Activity >> Go through the listing below from the line containing "Click the Updated tally heading" to its last line, retyping each line exactly and nothing else.

----

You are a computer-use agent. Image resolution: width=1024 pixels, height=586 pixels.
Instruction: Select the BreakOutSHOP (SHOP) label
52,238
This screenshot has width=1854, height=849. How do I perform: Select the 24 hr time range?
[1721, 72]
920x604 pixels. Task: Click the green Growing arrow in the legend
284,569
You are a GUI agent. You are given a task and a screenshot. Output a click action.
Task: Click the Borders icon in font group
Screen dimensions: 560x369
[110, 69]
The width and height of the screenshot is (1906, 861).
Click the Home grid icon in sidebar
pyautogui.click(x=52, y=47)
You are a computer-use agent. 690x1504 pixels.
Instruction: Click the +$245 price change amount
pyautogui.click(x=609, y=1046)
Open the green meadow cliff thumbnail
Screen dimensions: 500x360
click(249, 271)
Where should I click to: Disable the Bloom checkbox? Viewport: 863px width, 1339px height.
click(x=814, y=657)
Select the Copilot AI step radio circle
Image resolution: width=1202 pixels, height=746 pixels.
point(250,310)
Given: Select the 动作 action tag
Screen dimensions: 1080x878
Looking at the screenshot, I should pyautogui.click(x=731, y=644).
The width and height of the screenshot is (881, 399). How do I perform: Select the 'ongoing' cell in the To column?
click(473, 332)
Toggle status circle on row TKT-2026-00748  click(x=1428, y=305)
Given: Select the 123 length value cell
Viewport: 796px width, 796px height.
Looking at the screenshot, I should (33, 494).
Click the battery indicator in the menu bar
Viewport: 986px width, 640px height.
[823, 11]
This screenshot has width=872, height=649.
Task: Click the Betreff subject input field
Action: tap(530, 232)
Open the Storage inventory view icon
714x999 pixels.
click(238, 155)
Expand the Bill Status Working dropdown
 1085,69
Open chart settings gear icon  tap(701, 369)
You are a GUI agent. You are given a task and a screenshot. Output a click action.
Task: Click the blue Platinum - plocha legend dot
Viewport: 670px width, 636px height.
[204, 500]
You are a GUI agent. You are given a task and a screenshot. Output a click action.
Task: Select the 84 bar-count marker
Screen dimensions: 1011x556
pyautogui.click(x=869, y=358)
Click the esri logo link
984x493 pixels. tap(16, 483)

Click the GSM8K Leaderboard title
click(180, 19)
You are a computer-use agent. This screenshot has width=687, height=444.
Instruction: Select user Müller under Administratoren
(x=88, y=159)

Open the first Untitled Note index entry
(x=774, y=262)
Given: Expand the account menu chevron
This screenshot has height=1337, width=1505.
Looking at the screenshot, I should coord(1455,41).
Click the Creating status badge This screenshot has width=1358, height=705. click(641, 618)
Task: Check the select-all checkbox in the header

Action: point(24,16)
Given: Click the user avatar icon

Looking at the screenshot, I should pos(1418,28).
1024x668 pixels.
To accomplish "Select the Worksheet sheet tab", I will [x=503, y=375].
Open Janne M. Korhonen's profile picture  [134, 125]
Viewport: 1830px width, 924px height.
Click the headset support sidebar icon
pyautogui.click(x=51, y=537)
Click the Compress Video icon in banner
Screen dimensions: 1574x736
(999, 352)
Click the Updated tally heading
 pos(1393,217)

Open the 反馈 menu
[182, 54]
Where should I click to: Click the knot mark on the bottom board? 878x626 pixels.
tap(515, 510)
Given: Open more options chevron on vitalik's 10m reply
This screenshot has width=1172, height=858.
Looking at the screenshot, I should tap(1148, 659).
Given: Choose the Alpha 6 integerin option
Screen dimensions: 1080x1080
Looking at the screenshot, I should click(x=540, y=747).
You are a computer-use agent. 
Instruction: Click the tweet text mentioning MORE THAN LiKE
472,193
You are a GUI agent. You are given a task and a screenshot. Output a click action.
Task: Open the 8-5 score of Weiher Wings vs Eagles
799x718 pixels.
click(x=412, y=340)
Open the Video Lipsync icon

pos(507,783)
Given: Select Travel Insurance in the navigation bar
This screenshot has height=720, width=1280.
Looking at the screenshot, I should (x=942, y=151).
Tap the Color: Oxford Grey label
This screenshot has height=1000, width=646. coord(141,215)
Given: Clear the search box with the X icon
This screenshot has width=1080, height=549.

----

Solution for this task >>
Click the Updated tally heading
 pos(1393,217)

Open the 反馈 menu
[182, 54]
Where should I click to: Click the knot mark on the bottom board? 878x626 pixels.
tap(515, 510)
Given: Open more options chevron on vitalik's 10m reply
This screenshot has width=1172, height=858.
Looking at the screenshot, I should tap(1148, 659).
Given: Choose the Alpha 6 integerin option
Screen dimensions: 1080x1080
Looking at the screenshot, I should click(x=540, y=747).
You are a computer-use agent. 
Instruction: Click the tweet text mentioning MORE THAN LiKE
472,193
You are a GUI agent. You are given a task and a screenshot. Output a click action.
Task: Open the 8-5 score of Weiher Wings vs Eagles
799x718 pixels.
click(x=412, y=340)
Open the Video Lipsync icon

pos(507,783)
Given: Select Travel Insurance in the navigation bar
This screenshot has height=720, width=1280.
Looking at the screenshot, I should (x=942, y=151).
Tap the Color: Oxford Grey label
This screenshot has height=1000, width=646. coord(141,215)
Given: Clear the search box with the X icon
This screenshot has width=1080, height=549.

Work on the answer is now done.